ARTICLE
-------

The Organon: Aristotle's Logic
The Method of Philosophy
- Texts of the Organon:
Note: 'Organon' is Latin for "instrument"
- Categories - Aristotle on Substance
- On Interpretation - The parts of, and types of, propositions
- Prior Analytics - The general theory of deductive inference
- Posterior Analytics - The nature of demonstrative reasoning and definition
- Topics - The problems inherent in dialectical reasoning
- On Sophistical Refutations - The nature of fallacious reasoning
- The Purpose of the Organon:
- To discover and explicate the forms of reason common to all sciences
- Popular -
- To give instruction in the efficient forms of argument and reason
- The Categories: "What is it that is?"
Note: 'kategoria' means "statement of charge," or "assertion," or "predication"
- The Use of Names -
- Homonyms - same name, different definition
- Synonyms - same name, same definition
- Paronyms - names derived from a predicate
- Three kinds of "things" ('onta') -
- That which is said "of" something - "Socrates is a man."
- That which is said to "be in" something - "Socrates is white."
Note: There is a special category of things which can be both said "of" and "in" a subject - "Socrates is knowledgeable of grammar."
- That which is neither said "of" nor "in" something - "Socrates"
- Two Kinds of Substance -
- Primary Substance - That which is neither said "of" nor "in"
- The cause of all secondary substance (contra Plato)
- All primary substances are equal
- Only primary substance signifies a real thing (a "this")
- Primary substances are neither more nor less
- Primary substances allow contrary properties (because of change)
- Secondary Substance - The species of a primary substance
- On Interpretation: The Square of Opposition
- The Components of language -
- Words - symbols of ideas in the mind (spoken or written)

-------

DATA
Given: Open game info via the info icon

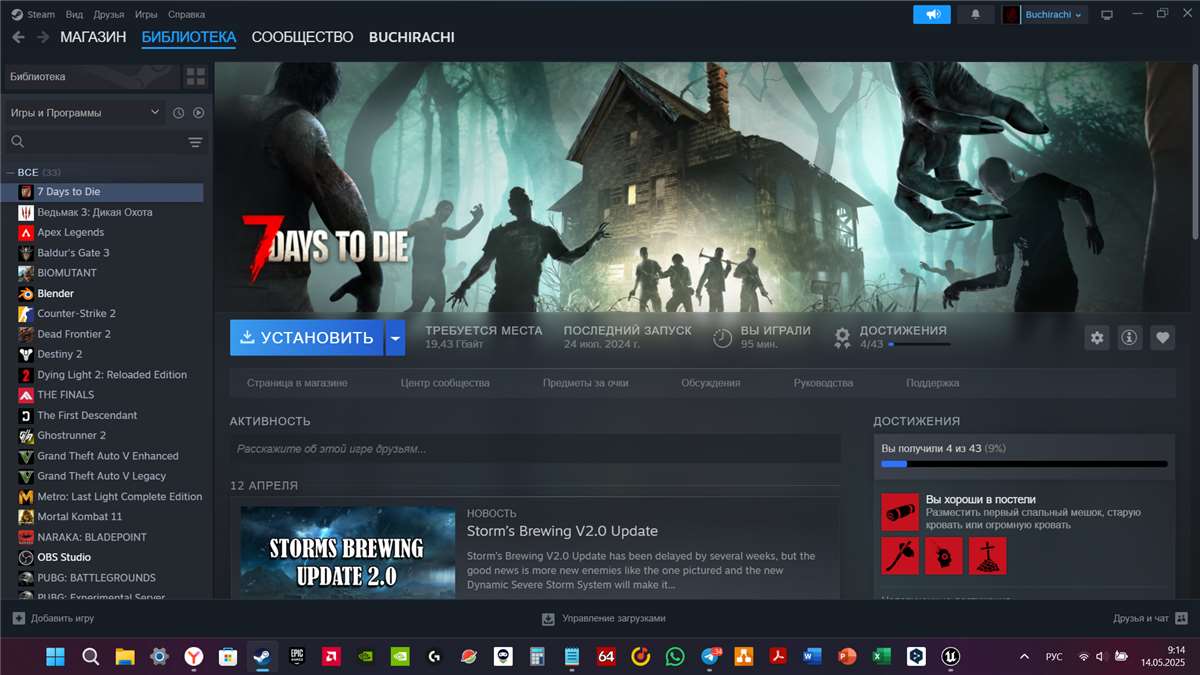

-------

PROMPT 1
List the works that the Organon outline names as texts of the Organon.
PROMPT 2
Extend the Organon outline, picking up after its last line about words as symbols of ideas in the mind.
The data has no connection to the Organon outline.

TASK ANSWER 1
Categories
On Interpretation
Prior Analytics
Posterior Analytics
Topics
On Sophistical Refutations

TASK ANSWER 2
- Nouns ("names") - conventional symbols for things
- Verbs - temporal symbols of predicates (that which is said "of")
- Sentences - a meaningful compound of symbols (some of the symbols [i.
- , nouns] being independently meaningful)
- Proposition - a sentence which has a truth-value
- The Four kinds of Propositions -
- Universal Affirmative (A)
- Universal Negative (E)
- Particular Affirmative (I)
- Particular Negative (O)
- The Logical Relationships between the four propositions -
- Contrary opposites
- Contradictory opposites
Note: The four categorical propositions along with their four relations creates the "Square of Opposition."
- Other Derivative Logical Relations -
- The Law of non-contradiction (18a35)
- The necessity/contingency distinction (19a20ff)
- The Posterior Analytics: Deductive and Inductive Reasoning
- Scientific Knowledge ('episteme') - understanding the necessary cause of an event (a "thing")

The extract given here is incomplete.